JOSEPH HENRY

Promoter of Anthropology

By Marc Rothenberg
Editor, Joseph Henry Papers Project


The creation of the National Museum of the American Indian is the most recent example of the Smithsonian Institution's commitment to the increase and diffusion of knowledge about Native Americans. It is a commitment which goes back to the first secretary, Joseph Henry.

Among the major early studies in the human sciences (including linguistics, archaeology, ethnology, and physical anthropology) supported by the Smithsonian was the very first volume in the series Smithsonian Contributions to Knowledge, E. G. Squier and E. H. Davis's Ancient Monuments of the Mississippi Valley: Comprising the Results of Extensive Original Surveys and Explorations (1848). The series also included S. R. Riggs's Grammar and Dictionary of the Dakota Language (1852), Samuel F. Haven's Archaeology of the United States (1856), and Lewis Henry Morgan's Systems of Consanguinity and Affinity of the Human Family (1869).

Although Henry was hesitant to have the Smithsonian become overly involved in either exhibition or collections, he made an exception for material dealing with Native Americans. In 1851, Henry issued a call for both the contents of ancient burial mounds and "the implements and industrial products of the present tribes of Indians." By 1875, he could boast that "nearly all the ethnological specimens have been transferred to the large room in the second story of the building and these present to the visitors of the Institution the most extensive collection of articles relative to the ethnology of the american Indians that has ever been exhibited."

Click on photograph of Buffalo Hunt
"Buffalo Hunt on the Southwestern Prairies,"
1845 painting by John Mix Stanley. Smithsonian
American Art Museum
. Gift of Henry's daughters.

The first major art exhibition in the Smithsonian consisted of Native American portraits by John Mix Stanley. They remained on display from 1852 until most of the paintings burned in the disastrous 1865 fire in the Smithsonian Building. In 1872, the cartoons or original sketches of George Catlin's portraits of Native Americans were exhibited.

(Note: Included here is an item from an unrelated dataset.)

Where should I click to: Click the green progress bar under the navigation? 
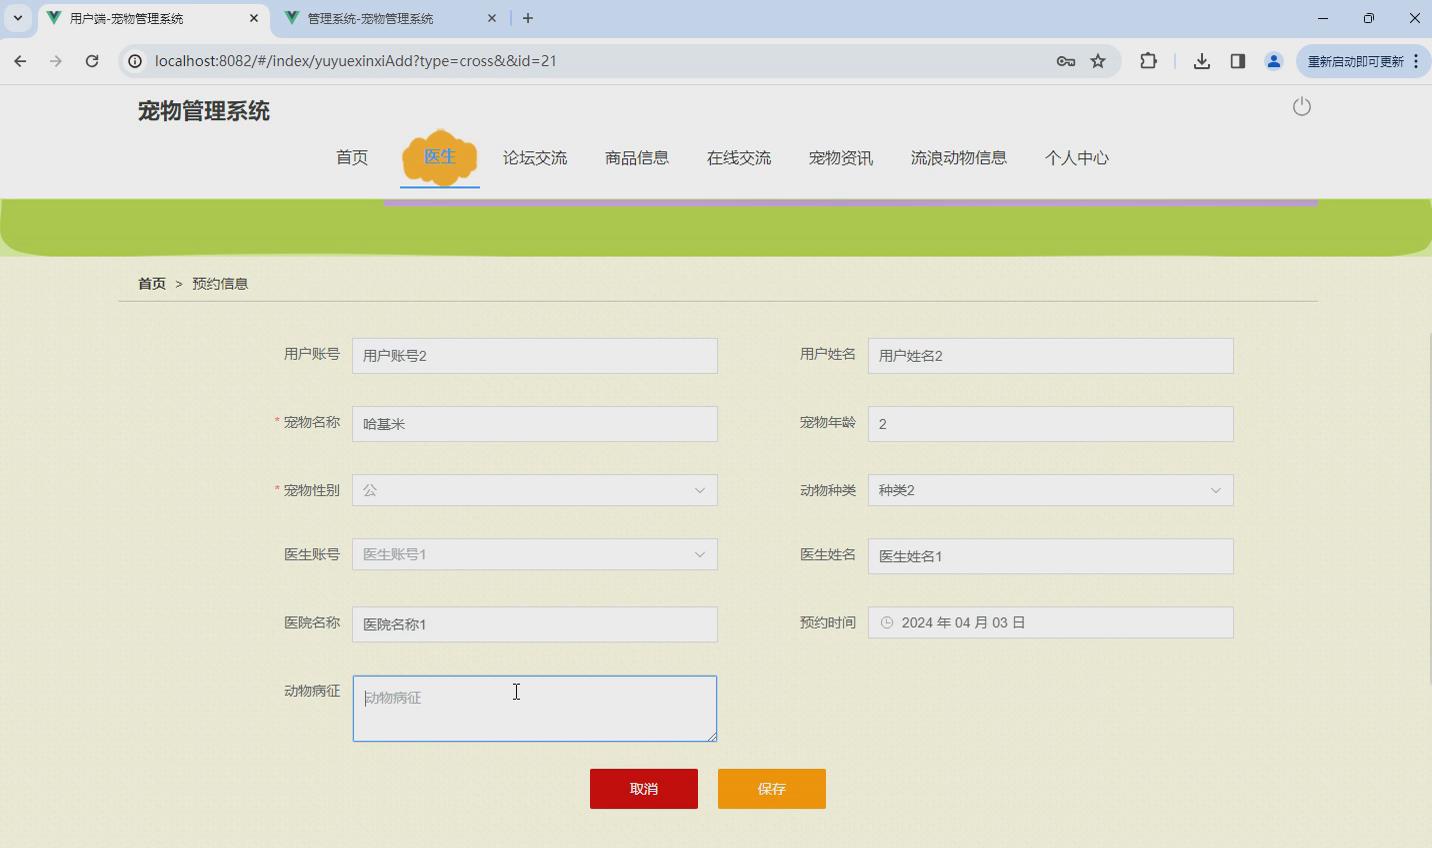point(716,227)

Henry had a number of motives for supporting research on Native Americans. First, such support demonstrated the breadth of the Smithsonian's interests. Henry's "Programme" envisioned science as more than physics and biology, and he wanted to emphasize this point.

Second, there was great interest in the subject. In 1855 Henry reported that "the papers we have published in regard to it [ethnology] have been the most popular of any which we have given to the world."

Third, he felt that the human sciences were not scientific enough. Speculation and policy too often took precedence over empirical research. Henry used the Smithsonian's financial resources and status to redefine the proper methodology for publications on anthropology. For example, he insisted to authors Squier and Davis that their monograph be "as free as possible from every thing of a speculative nature and that your positive addition to the sum of human knowledge should stand in bold relief unmingled with the labours of others." Henry later attacked the ethnology of George Robins Gliddon, accusing him of having misrepresented scientific facts so that he might attack religion. Henry described Gliddon's Types of Mankind (1854) as "in very bad taste" and contrasted Gliddon's approach to the relationship between science and religion with that of physiologists and geologists. The latter "are content to develope facts and to deduce, from them, principles, without a reference to their bearing on points of theology." For all his protests that "the subject of ethnology . . . is not one of my specialities," Henry did not hesitate to dictate to researchers on issues of style and content.

Finally, Henry simply felt that understanding Native Americans was important. "Every thing relative to the manners customs habits and history of the aborigines of this country is of especial scientific interest, and this interest is at the present time much enhanced by the minute inquiries which have lately been instituted in almost every part of the world with regard to the peculiarities of the different races of men."

Realizing the Smithsonian's resources were limited, Henry encouraged the federal government to support the human sciences before it was too late. In 1849, for example, Henry urged the Secretary of the Interior to continue financial support of the work of ethnologist Henry R. Schoolcraft: "The learned world looks to our country for a full account of the race that we have disposessed, and as every year renders the task more difficult, it is hoped that the investigations on the subject, now going on under the Government, will not only be continued, but that means may be afforded for their more active prosecution."

Henry's patronage of the human sciences was very successful. As one historian of anthropology concluded, "The Smithsonian Institution dominated American anthropology from its founding in 1846 until the emergence of university departments after the turn of the century." Henry demonstrated that by committing the Smithsonian's resources and prestige, the institution could influence the direction and research questions of a scientific discipline.